6. Il ressort des pièces du dossier que la décision de transfert en litige est motivée par la nécessité de redynamiser le parcours d’exécution de peine de M. A… et de rétablir l’ordre et la sécurité au sein du centre pénitentiaire de Meaux-Chauconin-Neufmontiers, à la suite d’un incident survenu le 21 avril 2023 auquel a participé l’intéressé. Ainsi, cette décision a été prise en considération de la personne de M. A… au sens de l’article L. 121-1 du code des relations entre le public et l’administration et devait, par suite, être précédée d’une procédure contradictoire préalable. Or, il n’est pas contesté que l’intéressé n’a pas été mis à même de présenter ses observations avant que n’intervienne la décision litigieuse et a ainsi été privé d’une garantie. Dans ces conditions et alors que l’administration ne se prévaut pas des exceptions prévues aux 1° et 2° de l’article L. 121-2 du code précité, M. A… est fondé à soutenir que la décision de transfert est intervenue à l’issue d’une procédure irrégulière.
7. Il résulte de ce qui précède, et sans qu’il soit besoin de se prononcer sur les autres moyens de la requête, que M. A… est fondé à demander l’annulation de la décision du 17 mai 2023 par laquelle le directeur interrégional des services pénitentiaires de Paris a prononcé son transfert vers le quartier maison d’arrêt du centre pénitentiaire de Nanterre.
Sur les conclusions à fin d’injonction :
8. Il résulte de l’instruction que M. A… a été libéré le 16 décembre 2023. Dans ces conditions, le présent jugement implique seulement qu’il soit enjoint au garde des sceaux, ministre de la justice de retirer la décision du 17 mai 2023 de son dossier dans le délai de deux mois à compter de la notification du présent jugement.
D E C I D E :
Article 1er : La décision du directeur interrégional des services pénitentiaires de Paris du 17 mai 2023 est annulée.
Article 2 : Il est enjoint au garde des sceaux, ministre de la justice de retirer la décision du 17 mai 2023 du dossier de M. A… dans le délai de deux mois à compter de la notification du présent jugement.
Article 3 : Le surplus des conclusions de la requête est rejeté.
Article 4 : Le présent jugement sera notifié à M. B… A… et au garde des sceaux, ministre de la justice.

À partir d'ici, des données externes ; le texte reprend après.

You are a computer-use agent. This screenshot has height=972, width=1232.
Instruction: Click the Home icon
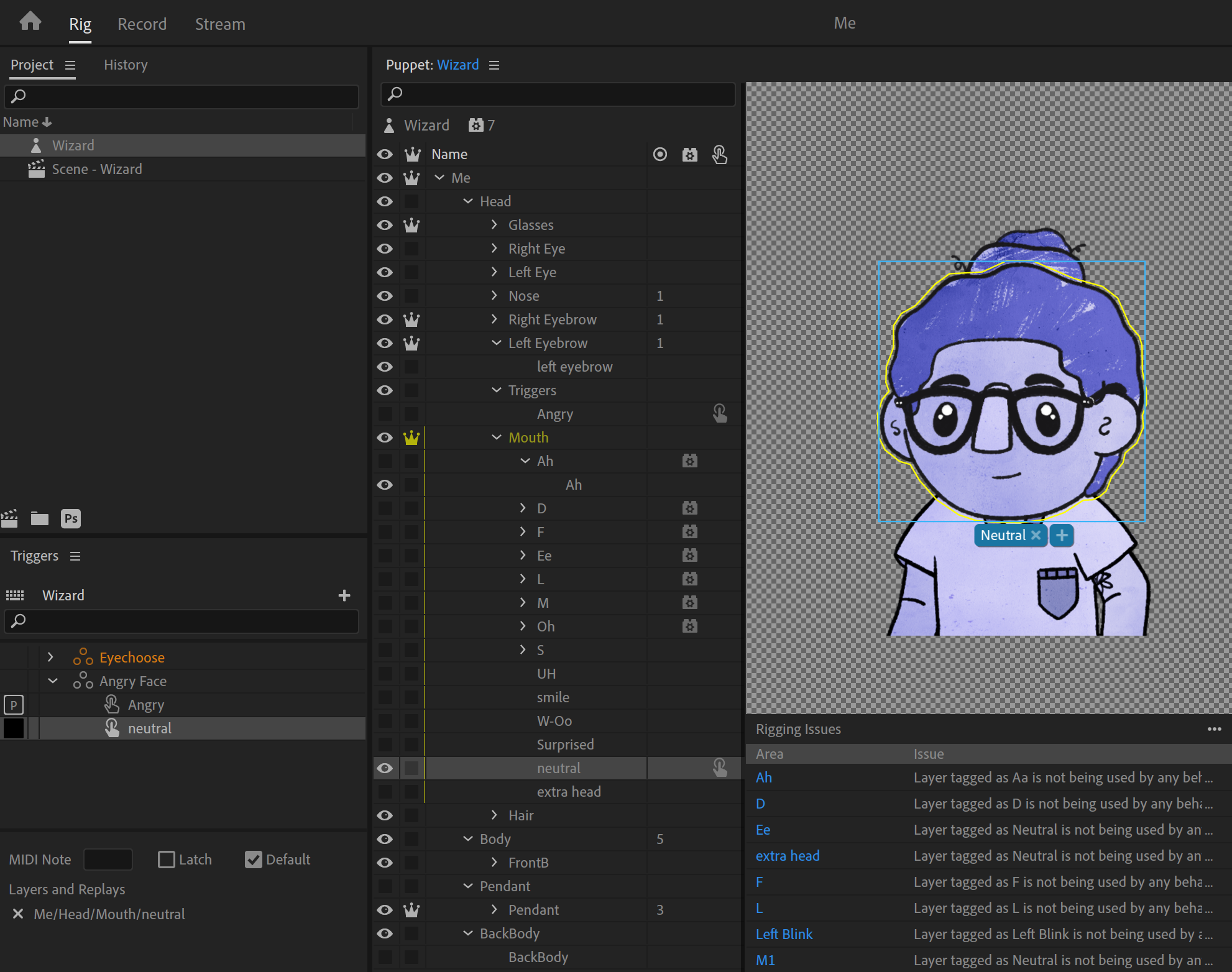click(x=30, y=22)
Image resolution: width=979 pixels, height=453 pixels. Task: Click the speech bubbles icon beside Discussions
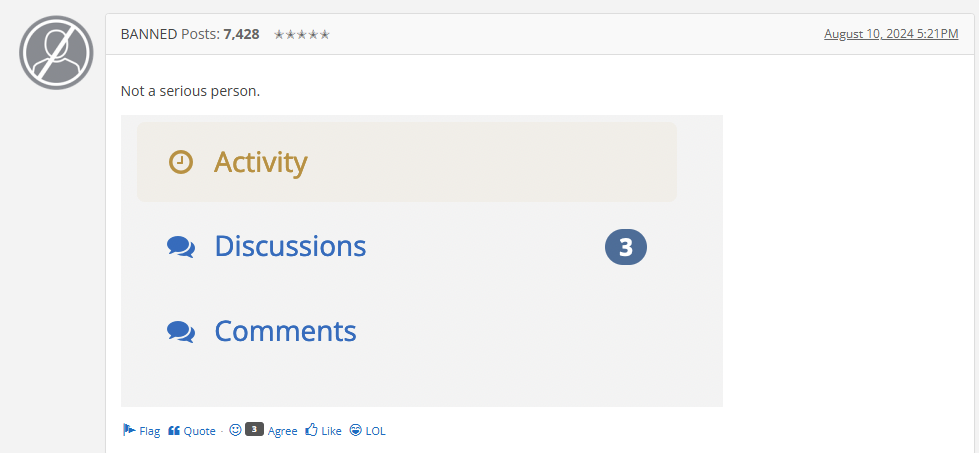[x=181, y=247]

Délibéré après l’audience du 16 octobre 2025, à laquelle siégeaient :
Mme Billandon, présidente,
Mme Beddeleem, conseillère,
Mme Bourrel Jalon, conseillère.
Rendu public par mise à disposition au greffe, le 13 novembre 2025.
La rapporteure,
A. BOURREL JALONLa présidente,
I. BILLANDON
La greffière,
V. TAROT
La République mande et ordonne au garde des sceaux, ministre de la justice, en ce qui le concerne, et à tous commissaires de justice à ce requis en ce qui concerne les voies de droit commun contre les parties privées, de pourvoir à l’exécution du présent jugement.